Why supermarket self-checkouts need better content strategy

Some locations provide rich pickings when it comes to content strategy done badly. I’ve highlighted planes, trains and automobiles before. But in the last few years, a new poster-child for poor content strategy has emerged.

Have you ever paid attention to the content on the screen of the self-checkout machines in your local supermarket?

They are, almost universally, terrible. Even the simplest of transactions can be peppered with confusing instructions, unhelpful prompts and hard-to-decipher errors.

For example, if we assume that a bagging area is for bags, how can you really classify the bag I’ve put there as a ‘surprising item’? (Morrisons, I’m looking at you.)

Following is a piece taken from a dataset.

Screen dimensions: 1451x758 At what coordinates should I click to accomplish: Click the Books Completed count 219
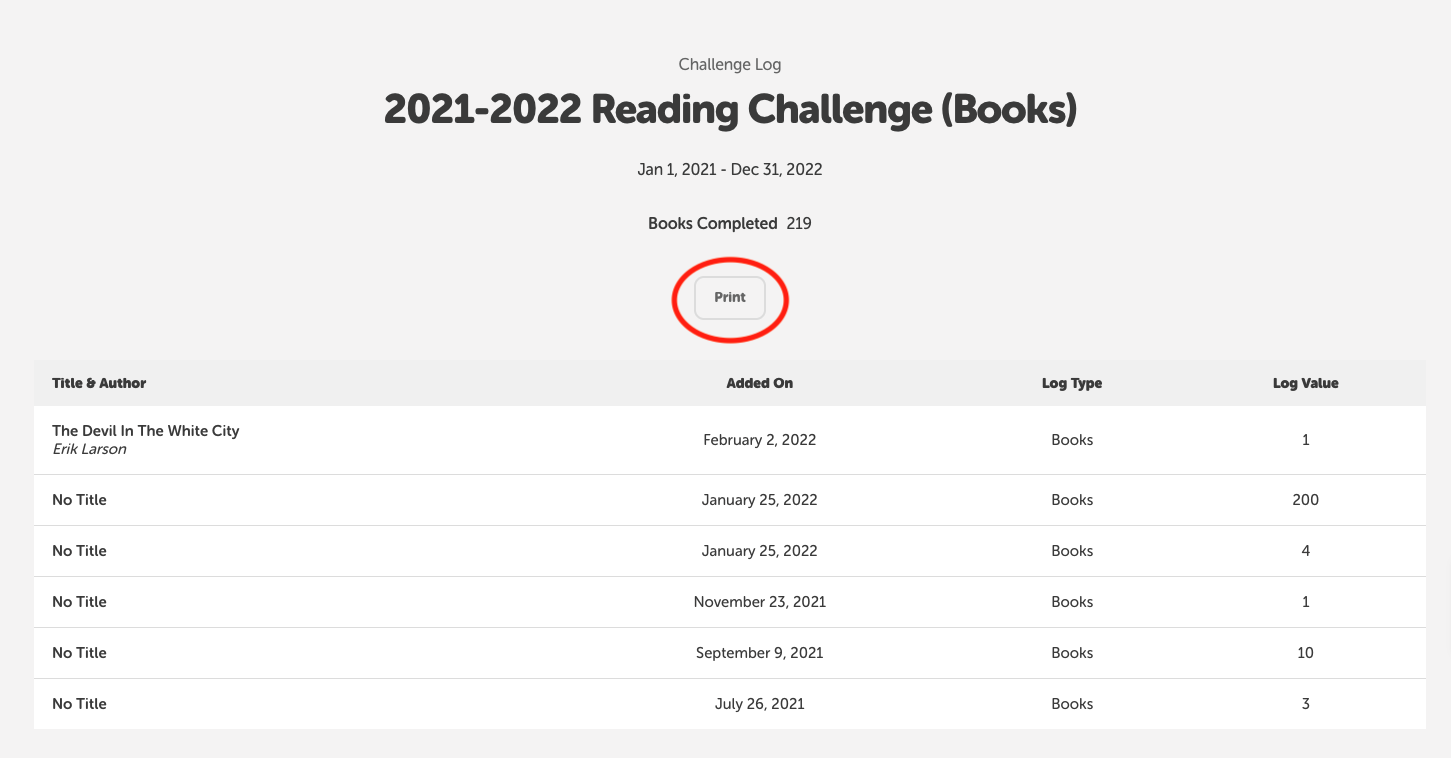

Here’s an example from my local Co-Op. They only sell Fairtrade bananas. That’s no bad thing, but they’re filed under ‘f’ for ‘Fairtrade’ instead of ‘b’ for bananas, which catches me out every time.

Self-checkout screen

And that’s just the start. Even on this single screen, you can see many issues with the content strategy:

  • Why is the capitalisation of ‘Butternut squash’ different to ‘Butternut Squash Organic’? What’s so special about the organic option that it merits the initial capitals?
  • They’ve spelt ‘broccoli’ wrong, but only for the organic option. I can see how that combination of letters might catch you out, but you’d think a big supermarket chain would get it right.
  • Although every single item on this screen is an item of fresh fruit and veg, the figs are the only item specifically identified as ‘fresh’.
  • There’s a weird mix of the singular and plural. I can select ‘aubergine’ (single), but ‘baking potatoes’ (plural). What happens if I try to buy just one potato?

None of these things is a disaster. You can still figure out this screen, find the right product and complete your purchase.

But it’s a mess. It’s inconsistent, jarring and unpolished. It feels like a first draft, not like something you’d put in front of your customers. If a cashier serving people in person took the same slapdash approach, customers would leave confused and dissatisfied.

The (lack of) content strategy on this screen makes it harder to navigate – especially if you’re in a busy supermarket with people waiting in line behind you.

Some simple tweaks would improve it, but baking in content strategy from the start would have been better. Because if you can’t find what you’re trying to buy, why use a supermarket self-checkout at all?